The experiment was conducted on an Ubuntu 18.04 32-bit operating system, and the deep learning framework used PyTorch. The equipment’s hardware was an Intel^®® Core TMi9-10900X, 2080ti GPU, with 32 GB of memory. Telstar provided images of the side-outer that were collected manually. There are four types of processing holes required for object detection: (1) key, (2) square, (3) circle, and (4) doghouse, depending on their shape as shown in Figure 3. To improve the object detection performance, first the background of the provided data was removed, as shown in Figure 4. The COCO Annotator was utilized to annotate it in a COCO format, as shown in Figure 5.

Table 1 shows the information contained in the annotated data in json format, and the data format for each item of information.

In order to improve overfitting problems and performance, we performed data augmentation. Specific methods included ResizeShortestEdge and RandomFlip provided by Detectron2. For ResizeShortestEdge, we undertook the rescaling without adjusting the image ratio, increasing the shortest edge to the set value, and then resizing the longest edge and checking whether it had exceeded the limit. For Random Flip, the image was flipped vertically or horizontally for augmenting the data. Table 2 shows the data type and the actual input data that we used in this paper for each method. The input values of ResizeShortestEdge are the list of the short edge lengths, which is used for resizing the longest edge.

5. Experiment and Results

5.1. Implementation

Telstar, a laser-cutting company located in Gyeongju City, Republic of Korea, uses 3D laser cutting machines to pierce and trim the side-outer. In the research, RODIS was installed at the Telstar plant, which is equipped with three automated and one manual laser-cutting systems. RODIS was installed close to the existing precise-quality inspection station as shown in Figure 6. Figure 7 shows RODIS at the site after the installation, and the components including the visions, the network devices, the inspection jig, the anchors, and the table with a grid pattern.

The layout and components of RODIS, which were planned initially, were supplemented by trial and error at the site. For example, we considered using the camera with the global shutter method (Tri120s), which provides a higher pixel size than the method using a rolling shutter type. However, after discussions on the site, there was a dominant opinion that the rolling shutter has advantages that the global shutter type does not have, such as lower noise, and lower price for fixed-object photography, such as for side-outer inspection. Thus, we decided to change the cameras from the global to the rolling-shutter type (Tri122s). The detailed information about the specification is shown in Table 3 and Table 4.
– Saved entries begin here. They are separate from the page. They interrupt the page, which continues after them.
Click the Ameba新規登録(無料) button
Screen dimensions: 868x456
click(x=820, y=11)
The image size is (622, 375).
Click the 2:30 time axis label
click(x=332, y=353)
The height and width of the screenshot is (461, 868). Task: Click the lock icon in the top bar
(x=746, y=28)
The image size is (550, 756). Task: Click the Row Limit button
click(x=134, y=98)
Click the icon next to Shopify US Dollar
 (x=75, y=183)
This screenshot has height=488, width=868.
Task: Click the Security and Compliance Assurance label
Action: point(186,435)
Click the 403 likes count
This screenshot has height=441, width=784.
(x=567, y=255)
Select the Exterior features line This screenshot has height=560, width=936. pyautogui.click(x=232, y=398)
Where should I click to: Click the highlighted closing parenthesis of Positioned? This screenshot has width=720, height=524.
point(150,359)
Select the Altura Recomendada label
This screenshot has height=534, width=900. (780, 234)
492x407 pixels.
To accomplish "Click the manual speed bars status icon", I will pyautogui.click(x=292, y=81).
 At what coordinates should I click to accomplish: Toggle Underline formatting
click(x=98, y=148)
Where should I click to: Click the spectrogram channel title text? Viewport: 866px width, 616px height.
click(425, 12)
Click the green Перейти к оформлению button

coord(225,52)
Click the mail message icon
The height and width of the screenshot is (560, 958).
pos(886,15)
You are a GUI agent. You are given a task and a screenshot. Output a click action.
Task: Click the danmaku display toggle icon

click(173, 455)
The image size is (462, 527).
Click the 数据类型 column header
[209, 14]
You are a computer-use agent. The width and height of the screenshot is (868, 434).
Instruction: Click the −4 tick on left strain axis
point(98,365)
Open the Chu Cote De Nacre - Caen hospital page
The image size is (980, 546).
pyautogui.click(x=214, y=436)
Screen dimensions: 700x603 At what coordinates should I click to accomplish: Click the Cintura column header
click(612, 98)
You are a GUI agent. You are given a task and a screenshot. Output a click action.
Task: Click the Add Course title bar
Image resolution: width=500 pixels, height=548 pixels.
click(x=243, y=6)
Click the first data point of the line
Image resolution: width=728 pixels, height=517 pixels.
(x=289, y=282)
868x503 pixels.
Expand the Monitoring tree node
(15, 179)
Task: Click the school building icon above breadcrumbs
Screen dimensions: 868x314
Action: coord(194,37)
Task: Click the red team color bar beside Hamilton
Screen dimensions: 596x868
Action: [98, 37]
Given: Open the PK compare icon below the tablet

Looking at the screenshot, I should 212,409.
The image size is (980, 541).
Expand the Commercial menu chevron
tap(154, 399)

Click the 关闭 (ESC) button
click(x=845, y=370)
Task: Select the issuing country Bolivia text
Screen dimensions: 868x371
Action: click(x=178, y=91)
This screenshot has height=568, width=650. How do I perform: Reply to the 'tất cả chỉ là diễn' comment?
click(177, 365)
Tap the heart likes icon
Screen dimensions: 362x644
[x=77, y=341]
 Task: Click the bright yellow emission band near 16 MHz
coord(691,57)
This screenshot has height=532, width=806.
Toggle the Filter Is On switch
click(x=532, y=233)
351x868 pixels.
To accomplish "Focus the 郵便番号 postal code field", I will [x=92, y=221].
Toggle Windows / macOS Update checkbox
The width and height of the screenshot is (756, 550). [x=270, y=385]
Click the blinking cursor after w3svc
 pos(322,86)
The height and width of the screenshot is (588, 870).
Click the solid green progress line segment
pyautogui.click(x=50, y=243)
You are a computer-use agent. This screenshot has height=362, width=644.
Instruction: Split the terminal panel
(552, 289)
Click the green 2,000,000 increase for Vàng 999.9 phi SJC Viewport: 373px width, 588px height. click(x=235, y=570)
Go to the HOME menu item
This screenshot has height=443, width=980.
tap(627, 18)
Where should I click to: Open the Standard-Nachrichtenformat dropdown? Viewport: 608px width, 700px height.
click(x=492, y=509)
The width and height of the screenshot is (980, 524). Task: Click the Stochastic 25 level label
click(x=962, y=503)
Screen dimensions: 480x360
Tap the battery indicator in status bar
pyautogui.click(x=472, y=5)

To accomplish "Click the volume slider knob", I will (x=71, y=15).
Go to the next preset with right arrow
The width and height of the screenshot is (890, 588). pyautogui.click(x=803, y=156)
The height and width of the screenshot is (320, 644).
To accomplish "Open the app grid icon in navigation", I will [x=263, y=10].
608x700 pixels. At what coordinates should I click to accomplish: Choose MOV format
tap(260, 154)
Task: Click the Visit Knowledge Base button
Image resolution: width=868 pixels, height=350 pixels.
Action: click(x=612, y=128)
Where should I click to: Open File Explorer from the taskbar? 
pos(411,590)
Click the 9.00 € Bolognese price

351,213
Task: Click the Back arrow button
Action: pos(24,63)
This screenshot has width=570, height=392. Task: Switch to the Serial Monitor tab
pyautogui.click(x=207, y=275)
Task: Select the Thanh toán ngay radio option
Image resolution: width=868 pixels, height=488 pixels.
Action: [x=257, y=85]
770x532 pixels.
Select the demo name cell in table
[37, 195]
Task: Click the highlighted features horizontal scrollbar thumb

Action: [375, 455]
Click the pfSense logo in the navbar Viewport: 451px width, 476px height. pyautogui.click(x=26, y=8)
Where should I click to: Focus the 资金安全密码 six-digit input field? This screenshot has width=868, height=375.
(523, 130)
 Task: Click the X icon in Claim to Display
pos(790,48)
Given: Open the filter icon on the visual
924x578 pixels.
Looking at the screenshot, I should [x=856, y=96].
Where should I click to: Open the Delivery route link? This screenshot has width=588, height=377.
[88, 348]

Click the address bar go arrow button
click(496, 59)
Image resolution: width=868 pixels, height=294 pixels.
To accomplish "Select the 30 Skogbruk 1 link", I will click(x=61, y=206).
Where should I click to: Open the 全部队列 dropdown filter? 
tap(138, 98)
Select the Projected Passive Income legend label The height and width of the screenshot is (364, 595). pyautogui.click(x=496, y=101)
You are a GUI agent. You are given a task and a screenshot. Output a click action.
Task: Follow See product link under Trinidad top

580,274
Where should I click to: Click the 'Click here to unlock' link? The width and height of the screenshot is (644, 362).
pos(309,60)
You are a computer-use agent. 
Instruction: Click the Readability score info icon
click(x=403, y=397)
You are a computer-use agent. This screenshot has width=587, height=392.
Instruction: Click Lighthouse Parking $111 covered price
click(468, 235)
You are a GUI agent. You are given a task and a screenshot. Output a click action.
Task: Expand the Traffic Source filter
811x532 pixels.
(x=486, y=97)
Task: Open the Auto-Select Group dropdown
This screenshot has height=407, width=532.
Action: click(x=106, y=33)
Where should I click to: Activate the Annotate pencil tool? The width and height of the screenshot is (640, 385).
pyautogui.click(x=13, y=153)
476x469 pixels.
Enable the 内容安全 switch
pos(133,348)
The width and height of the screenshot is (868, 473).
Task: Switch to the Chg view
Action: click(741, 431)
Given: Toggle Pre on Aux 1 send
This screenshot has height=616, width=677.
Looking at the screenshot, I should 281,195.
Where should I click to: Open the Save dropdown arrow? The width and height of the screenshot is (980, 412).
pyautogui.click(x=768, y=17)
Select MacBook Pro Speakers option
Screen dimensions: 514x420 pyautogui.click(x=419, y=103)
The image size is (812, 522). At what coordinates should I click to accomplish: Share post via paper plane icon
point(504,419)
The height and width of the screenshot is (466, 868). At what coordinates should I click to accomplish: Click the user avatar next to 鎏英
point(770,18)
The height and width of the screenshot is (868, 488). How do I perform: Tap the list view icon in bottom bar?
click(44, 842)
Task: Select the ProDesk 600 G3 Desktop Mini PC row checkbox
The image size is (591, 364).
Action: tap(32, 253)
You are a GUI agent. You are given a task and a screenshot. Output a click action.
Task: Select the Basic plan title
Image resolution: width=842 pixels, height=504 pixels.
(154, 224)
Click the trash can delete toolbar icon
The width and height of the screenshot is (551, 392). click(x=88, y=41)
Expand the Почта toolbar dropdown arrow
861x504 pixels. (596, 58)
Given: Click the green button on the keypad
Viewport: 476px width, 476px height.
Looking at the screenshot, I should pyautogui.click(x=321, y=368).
However, the corresponding machine vision did not provide the desired FoV, because even though the same lens was applied, the AoV differed depending on the camera’s shutter type. The AoV specifications of the lens considered in the initial application were 71.1° (D), 60.5° (H), and 46.2° (V) for the global-shutter type, and 66.4° (D), 55.5° (H), and 42.9° (V) for the rolling-shutter type, as shown in Table 2. To solve this, the lens was replaced with RMA’s AZURE-1623ML12M lenses, which have the AoV of 54.39° (D), 34.45° (V), and 44.56° (H) for the 1.1” format, and 35.67° (D), 21.33° (V), and 28.85° (H) for the 2/3” format. Because the sensor size of the selected camera is 1”, the combination of the camera and lens was assumed to provide an AoV between 21.33° and 34.45° (V). The actual implementation proved that the selection of camera and lens is appropriate for the side-outer inspection. The calculation of the FoV with the changed equipment based on the required FoV for each vision system, and the size of the inspection table, is shown in Figure 8.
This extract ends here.